記録の先頭から「pos(398,529)」を含む行までを、両端の行も入れて、一字一句変えずにそのまま返してください。

----

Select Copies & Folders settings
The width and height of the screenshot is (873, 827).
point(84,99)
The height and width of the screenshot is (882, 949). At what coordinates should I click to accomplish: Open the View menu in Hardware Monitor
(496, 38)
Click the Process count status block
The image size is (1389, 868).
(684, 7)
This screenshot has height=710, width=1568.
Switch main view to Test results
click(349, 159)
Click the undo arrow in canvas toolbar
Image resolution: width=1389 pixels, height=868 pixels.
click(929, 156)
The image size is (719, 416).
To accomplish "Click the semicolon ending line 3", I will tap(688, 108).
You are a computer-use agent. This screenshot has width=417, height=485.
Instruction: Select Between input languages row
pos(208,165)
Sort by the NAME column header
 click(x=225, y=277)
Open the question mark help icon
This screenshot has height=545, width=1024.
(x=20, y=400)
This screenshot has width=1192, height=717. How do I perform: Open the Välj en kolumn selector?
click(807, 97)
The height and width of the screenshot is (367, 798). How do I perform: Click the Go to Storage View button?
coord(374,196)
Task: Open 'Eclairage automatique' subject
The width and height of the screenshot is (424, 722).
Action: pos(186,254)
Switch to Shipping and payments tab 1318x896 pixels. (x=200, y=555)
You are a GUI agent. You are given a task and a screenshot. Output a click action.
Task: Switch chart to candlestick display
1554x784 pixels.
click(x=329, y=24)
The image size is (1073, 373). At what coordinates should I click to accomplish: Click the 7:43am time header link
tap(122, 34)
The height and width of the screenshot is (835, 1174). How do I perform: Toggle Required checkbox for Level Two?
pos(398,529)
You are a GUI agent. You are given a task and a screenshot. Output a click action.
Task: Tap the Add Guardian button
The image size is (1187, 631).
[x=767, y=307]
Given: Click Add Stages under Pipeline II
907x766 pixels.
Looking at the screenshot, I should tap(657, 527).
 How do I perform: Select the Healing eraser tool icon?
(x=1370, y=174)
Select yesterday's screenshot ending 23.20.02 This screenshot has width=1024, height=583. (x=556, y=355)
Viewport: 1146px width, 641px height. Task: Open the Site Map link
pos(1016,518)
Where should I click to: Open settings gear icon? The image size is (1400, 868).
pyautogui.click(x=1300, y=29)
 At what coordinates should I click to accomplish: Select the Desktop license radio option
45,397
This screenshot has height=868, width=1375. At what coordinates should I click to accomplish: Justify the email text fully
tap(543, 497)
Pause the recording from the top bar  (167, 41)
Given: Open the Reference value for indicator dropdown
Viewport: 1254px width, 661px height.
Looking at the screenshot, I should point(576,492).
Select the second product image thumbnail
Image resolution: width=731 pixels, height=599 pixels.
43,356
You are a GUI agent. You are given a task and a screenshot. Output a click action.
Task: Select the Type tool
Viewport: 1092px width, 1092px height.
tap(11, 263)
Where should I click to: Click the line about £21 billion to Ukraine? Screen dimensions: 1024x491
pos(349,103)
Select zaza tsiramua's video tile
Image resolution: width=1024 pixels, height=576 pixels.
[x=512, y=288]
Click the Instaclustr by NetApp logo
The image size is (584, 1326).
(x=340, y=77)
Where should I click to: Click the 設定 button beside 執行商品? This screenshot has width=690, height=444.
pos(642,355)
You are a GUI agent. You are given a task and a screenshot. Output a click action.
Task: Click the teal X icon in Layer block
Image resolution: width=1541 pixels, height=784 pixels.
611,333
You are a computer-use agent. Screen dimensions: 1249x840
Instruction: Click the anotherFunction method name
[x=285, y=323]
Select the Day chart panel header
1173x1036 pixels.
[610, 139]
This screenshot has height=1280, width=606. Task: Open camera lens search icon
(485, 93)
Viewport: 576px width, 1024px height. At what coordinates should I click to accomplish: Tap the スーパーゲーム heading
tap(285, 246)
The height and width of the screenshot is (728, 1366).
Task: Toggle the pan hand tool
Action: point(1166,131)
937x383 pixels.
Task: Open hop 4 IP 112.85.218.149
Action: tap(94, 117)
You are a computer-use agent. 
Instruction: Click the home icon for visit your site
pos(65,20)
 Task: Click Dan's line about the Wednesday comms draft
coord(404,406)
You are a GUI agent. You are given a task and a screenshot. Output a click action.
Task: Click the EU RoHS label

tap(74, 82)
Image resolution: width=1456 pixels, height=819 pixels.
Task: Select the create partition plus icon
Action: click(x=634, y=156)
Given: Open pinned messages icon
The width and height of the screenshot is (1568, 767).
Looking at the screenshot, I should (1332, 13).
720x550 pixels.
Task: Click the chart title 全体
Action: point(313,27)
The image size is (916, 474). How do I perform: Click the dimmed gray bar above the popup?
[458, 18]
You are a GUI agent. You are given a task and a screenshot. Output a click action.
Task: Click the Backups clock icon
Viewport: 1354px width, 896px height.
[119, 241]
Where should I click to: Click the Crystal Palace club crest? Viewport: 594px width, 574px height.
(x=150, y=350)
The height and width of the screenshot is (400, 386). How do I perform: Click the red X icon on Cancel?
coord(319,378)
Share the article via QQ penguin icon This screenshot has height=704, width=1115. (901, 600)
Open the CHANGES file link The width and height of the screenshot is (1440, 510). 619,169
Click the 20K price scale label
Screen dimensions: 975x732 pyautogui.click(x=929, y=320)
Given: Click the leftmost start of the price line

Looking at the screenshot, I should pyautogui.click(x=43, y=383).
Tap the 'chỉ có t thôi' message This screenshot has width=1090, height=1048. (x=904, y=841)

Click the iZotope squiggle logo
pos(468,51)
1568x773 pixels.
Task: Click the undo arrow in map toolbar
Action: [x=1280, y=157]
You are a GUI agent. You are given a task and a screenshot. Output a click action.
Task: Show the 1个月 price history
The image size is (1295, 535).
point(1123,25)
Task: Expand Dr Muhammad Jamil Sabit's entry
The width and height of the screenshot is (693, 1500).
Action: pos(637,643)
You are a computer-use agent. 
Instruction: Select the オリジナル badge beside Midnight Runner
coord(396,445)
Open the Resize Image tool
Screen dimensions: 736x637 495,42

----

→ 最終結果:
Select Copies & Folders settings
The width and height of the screenshot is (873, 827).
point(84,99)
The height and width of the screenshot is (882, 949). At what coordinates should I click to accomplish: Open the View menu in Hardware Monitor
(496, 38)
Click the Process count status block
The image size is (1389, 868).
(684, 7)
This screenshot has height=710, width=1568.
Switch main view to Test results
click(349, 159)
Click the undo arrow in canvas toolbar
Image resolution: width=1389 pixels, height=868 pixels.
click(929, 156)
The image size is (719, 416).
To accomplish "Click the semicolon ending line 3", I will tap(688, 108).
You are a computer-use agent. This screenshot has width=417, height=485.
Instruction: Select Between input languages row
pos(208,165)
Sort by the NAME column header
 click(x=225, y=277)
Open the question mark help icon
This screenshot has height=545, width=1024.
(x=20, y=400)
This screenshot has width=1192, height=717. How do I perform: Open the Välj en kolumn selector?
click(807, 97)
The height and width of the screenshot is (367, 798). How do I perform: Click the Go to Storage View button?
coord(374,196)
Task: Open 'Eclairage automatique' subject
The width and height of the screenshot is (424, 722).
Action: pos(186,254)
Switch to Shipping and payments tab 1318x896 pixels. (x=200, y=555)
You are a GUI agent. You are given a task and a screenshot. Output a click action.
Task: Switch chart to candlestick display
1554x784 pixels.
click(x=329, y=24)
The image size is (1073, 373). At what coordinates should I click to accomplish: Click the 7:43am time header link
tap(122, 34)
The height and width of the screenshot is (835, 1174). How do I perform: Toggle Required checkbox for Level Two?
pos(398,529)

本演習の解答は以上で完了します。